··· Raw data ···

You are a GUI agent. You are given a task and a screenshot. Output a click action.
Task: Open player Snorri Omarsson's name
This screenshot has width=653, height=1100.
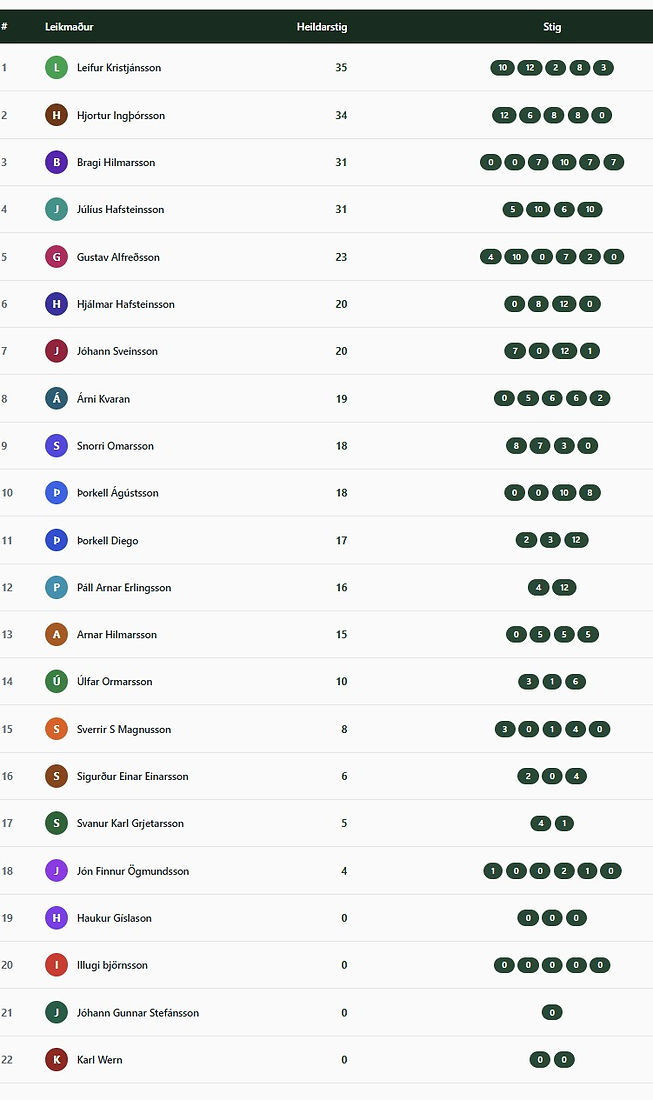click(115, 445)
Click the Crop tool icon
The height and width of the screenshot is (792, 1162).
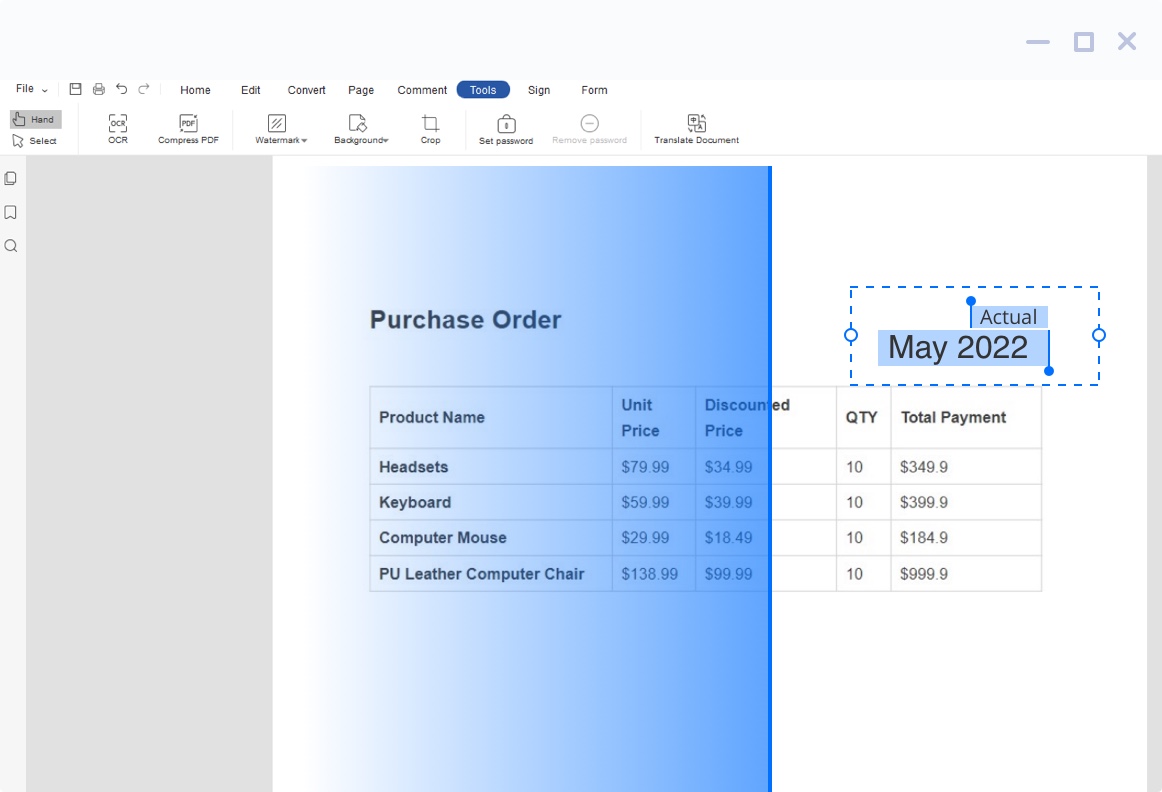(x=430, y=124)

···

Problem requirements
The whole listing above must be duplicated word for word, apart from its pictures.

Solution for this exercise
You are a GUI agent. You are given a task and a screenshot. Output a click action.
Task: Open player Snorri Omarsson's name
This screenshot has width=653, height=1100.
click(115, 445)
Click the Crop tool icon
The height and width of the screenshot is (792, 1162).
(x=430, y=124)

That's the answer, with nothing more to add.